• [Working data]

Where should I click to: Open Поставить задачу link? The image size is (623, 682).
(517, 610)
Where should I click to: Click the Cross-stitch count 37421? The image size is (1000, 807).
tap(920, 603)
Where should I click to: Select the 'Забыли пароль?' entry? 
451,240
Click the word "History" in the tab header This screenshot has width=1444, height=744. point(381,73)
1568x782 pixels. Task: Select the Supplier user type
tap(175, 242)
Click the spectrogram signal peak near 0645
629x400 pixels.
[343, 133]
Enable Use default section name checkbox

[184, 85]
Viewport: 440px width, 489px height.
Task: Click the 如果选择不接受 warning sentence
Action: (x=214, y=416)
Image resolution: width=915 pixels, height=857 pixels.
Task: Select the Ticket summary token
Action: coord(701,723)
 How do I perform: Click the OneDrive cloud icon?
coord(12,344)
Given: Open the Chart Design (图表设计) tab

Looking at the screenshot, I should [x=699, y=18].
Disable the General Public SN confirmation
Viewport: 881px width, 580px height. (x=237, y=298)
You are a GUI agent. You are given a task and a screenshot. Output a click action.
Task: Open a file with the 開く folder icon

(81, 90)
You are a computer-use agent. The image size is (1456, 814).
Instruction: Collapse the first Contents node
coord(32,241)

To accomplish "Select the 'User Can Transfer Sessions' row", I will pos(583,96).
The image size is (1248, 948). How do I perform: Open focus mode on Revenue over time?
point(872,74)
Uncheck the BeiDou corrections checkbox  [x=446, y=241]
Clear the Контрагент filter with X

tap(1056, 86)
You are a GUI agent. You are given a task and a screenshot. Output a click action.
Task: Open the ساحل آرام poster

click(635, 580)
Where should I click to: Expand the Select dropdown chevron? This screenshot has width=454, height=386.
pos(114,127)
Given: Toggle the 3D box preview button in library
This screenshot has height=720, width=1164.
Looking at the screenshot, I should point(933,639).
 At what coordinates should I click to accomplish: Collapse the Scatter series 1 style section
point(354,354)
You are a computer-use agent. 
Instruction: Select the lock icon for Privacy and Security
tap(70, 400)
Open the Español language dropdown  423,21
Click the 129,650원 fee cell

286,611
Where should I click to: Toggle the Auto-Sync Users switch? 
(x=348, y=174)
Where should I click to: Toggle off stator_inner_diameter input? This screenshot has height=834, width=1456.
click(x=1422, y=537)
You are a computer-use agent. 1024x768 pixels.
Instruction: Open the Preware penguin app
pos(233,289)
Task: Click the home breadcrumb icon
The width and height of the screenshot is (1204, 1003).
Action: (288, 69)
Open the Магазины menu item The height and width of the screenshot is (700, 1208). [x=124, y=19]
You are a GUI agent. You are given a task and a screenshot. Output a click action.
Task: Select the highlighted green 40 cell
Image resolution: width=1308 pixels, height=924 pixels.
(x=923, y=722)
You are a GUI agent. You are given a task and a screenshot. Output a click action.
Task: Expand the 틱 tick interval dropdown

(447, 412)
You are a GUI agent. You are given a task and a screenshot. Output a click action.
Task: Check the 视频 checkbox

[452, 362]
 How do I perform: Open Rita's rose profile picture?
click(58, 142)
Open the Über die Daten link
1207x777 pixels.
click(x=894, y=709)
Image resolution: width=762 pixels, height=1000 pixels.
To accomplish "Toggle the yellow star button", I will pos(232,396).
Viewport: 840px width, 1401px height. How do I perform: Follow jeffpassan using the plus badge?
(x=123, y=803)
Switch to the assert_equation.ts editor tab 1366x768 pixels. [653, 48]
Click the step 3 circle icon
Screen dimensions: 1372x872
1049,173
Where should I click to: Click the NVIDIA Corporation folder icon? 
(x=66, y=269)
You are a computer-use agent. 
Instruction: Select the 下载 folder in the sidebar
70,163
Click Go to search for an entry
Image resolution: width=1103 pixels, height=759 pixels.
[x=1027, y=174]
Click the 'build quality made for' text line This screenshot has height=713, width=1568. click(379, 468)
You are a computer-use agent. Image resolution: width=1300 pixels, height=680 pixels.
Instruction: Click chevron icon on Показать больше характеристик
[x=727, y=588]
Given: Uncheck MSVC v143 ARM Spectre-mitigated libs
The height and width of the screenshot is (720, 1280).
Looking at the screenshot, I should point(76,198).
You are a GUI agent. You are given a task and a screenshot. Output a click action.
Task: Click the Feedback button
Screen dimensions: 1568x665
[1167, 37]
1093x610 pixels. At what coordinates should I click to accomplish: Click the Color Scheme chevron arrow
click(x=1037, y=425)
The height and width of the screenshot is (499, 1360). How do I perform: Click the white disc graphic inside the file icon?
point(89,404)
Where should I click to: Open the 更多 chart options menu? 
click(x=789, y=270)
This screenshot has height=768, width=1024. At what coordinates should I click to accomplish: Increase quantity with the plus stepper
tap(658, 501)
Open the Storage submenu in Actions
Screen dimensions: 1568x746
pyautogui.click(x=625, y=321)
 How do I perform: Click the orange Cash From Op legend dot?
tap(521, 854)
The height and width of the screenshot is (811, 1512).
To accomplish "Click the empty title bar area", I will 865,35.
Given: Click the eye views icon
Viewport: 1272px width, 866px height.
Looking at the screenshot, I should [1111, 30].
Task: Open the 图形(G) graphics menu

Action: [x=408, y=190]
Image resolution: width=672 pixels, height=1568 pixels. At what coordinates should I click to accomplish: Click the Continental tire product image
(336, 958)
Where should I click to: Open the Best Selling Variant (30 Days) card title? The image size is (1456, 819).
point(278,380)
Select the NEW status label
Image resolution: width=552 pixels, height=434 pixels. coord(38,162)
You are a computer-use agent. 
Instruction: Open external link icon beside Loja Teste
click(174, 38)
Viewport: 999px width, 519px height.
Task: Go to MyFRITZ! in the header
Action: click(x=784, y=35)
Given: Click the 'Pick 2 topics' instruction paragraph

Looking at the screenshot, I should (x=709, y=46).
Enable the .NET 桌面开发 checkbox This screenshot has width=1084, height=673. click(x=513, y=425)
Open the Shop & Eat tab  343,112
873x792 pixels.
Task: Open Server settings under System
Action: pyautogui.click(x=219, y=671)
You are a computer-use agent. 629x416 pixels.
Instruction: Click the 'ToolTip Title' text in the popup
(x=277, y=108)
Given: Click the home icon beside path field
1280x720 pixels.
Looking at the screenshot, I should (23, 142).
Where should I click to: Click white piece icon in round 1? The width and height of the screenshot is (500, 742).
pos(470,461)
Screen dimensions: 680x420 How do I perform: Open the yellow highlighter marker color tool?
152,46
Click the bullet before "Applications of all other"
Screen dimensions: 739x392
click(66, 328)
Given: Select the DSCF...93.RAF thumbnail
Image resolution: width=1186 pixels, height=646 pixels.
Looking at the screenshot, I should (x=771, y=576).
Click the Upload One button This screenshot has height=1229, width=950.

• [What you should do]
Find the word "home" in the records, and report each line that has it.

• [Answer to the exercise]
Task: Click the home breadcrumb icon
Given: Click the home icon beside path field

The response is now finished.